Récit:
Comme nombre d’entre vous le savent maintenant, nous avons été retenus 50 heures dans le petit terminal de l’aéroport de Gambela (HAGM), en Ethiopie. La raison invoquée : nous sommes entrés illégalement dans le pays et n’avons jamais eu l’autorisation d’atterrir. Le contrôleur aérien de Gambela aurait d’ailleurs plusieurs fois répété “refused to land” mais les avions leaders de la formation ont été contraints de déclarer une urgence et d’atterrir quand même, la réserve de carburant de 90% des avions n’étant plus suffisante pour revenir à Ad Damazin.

A peine atterris, tous les pilotes du groupe ont été pressés par les policiers locaux de se rassembler à l’intérieur de l’aéroport, qui était vide quand nous sommes arrivés (mardi 22 novembre vers 16h). Nos smartphones, tablettes et ordinateurs ont été immédiatement confisqués et enfermés dans une petite salle de l’aéroport. Plus aucune communication avec le monde extérieur ne nous était autorisée. Le chef de l’aéroport et les policiers étaient très nerveux. La confusion régnait dans les premières minutes et il était question qu’on nous laisse sortir de l’aéroport à condition de laisser nos moyens de communication sur place. Nous nous sommes donc exécutés mais très vite nous avons compris qu’on ne nous laisserait même pas sortir. Vers 22h, de la nourriture nous a été apportée dans des petits paquets emballés dans de l’aluminium et nous avons mangé avec les doigts. A 23h, extinction des feux. Chacun cherche un endroit pour dormir, les plus rapides profiteront des quelques bancs où ils pourront s’allonger mais pour tous les autres ce sera à même le carrelage ou sur les tapis roulants. Cédric et moi dormiront l’un près de l’autre sur le sol, mais heureusement…..j’avais mon oreiller !! L’accessoire indispensable de toute aventure, je vous l’avais dit !

Consigne 1: Recopiez fidèlement le passage du récit de la retenue à l'aéroport de Gambela qui commence par "Comme nombre d’entre" et se termine par "à Ad Damazin.".

Données de l'exercice:
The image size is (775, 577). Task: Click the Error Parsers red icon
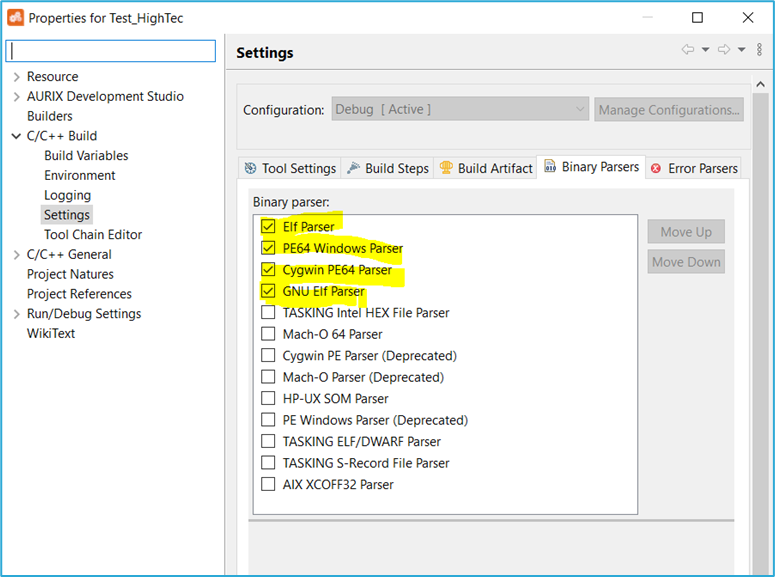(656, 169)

...

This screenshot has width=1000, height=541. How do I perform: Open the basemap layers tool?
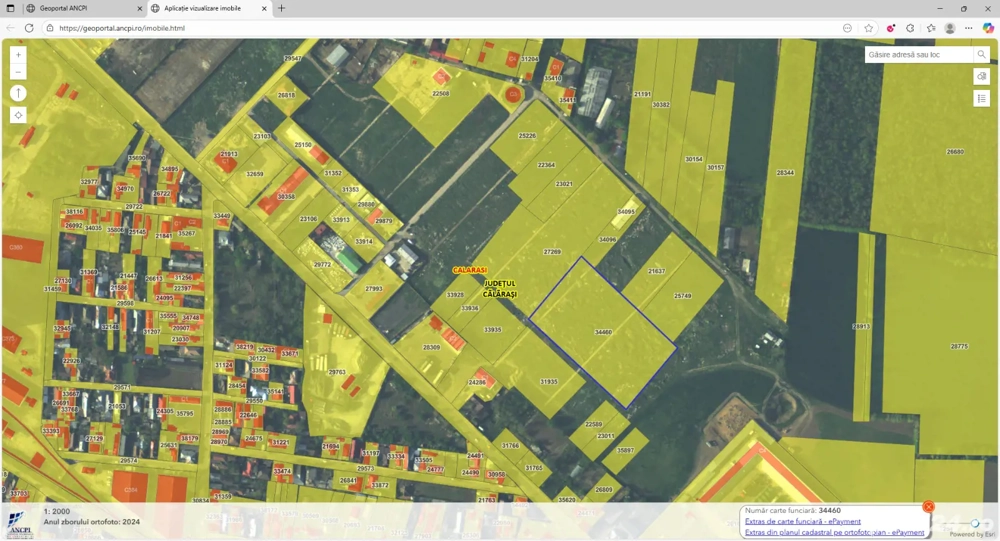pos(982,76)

...

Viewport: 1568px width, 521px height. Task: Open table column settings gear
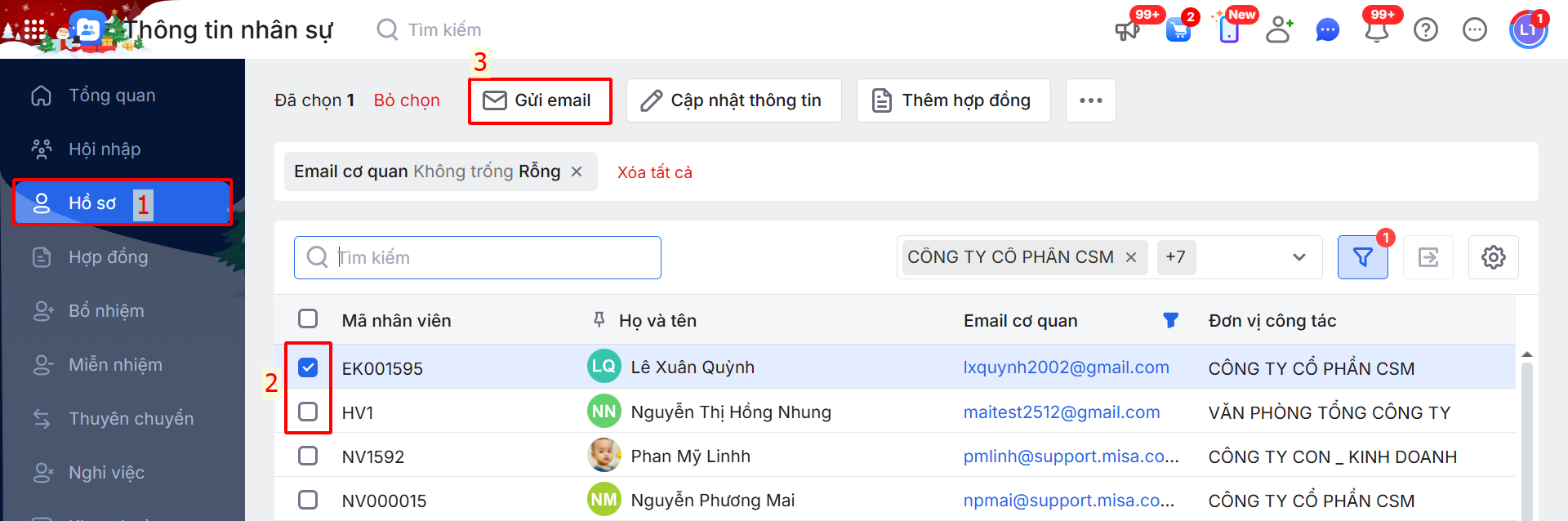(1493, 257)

Consigne 2: Dans les lignes des données, de celle qui contient "Viewport: 1568px width, 521px" jusqu'à celle qui contient "(1493, 257)", bornes comprises, augmentez de 128 chacun des nombres des coordonnées fournies en réponse, puis réécrivez uniquement ces lignes, consignes incluses. Omettez les images dans votre réponse.

Corrigé complet 1:
Comme nombre d’entre vous le savent maintenant, nous avons été retenus 50 heures dans le petit terminal de l’aéroport de Gambela (HAGM), en Ethiopie. La raison invoquée : nous sommes entrés illégalement dans le pays et n’avons jamais eu l’autorisation d’atterrir. Le contrôleur aérien de Gambela aurait d’ailleurs plusieurs fois répété “refused to land” mais les avions leaders de la formation ont été contraints de déclarer une urgence et d’atterrir quand même, la réserve de carburant de 90% des avions n’étant plus suffisante pour revenir à Ad Damazin.

Corrigé complet 2:
Viewport: 1568px width, 521px height. Task: Open table column settings gear
(1621, 385)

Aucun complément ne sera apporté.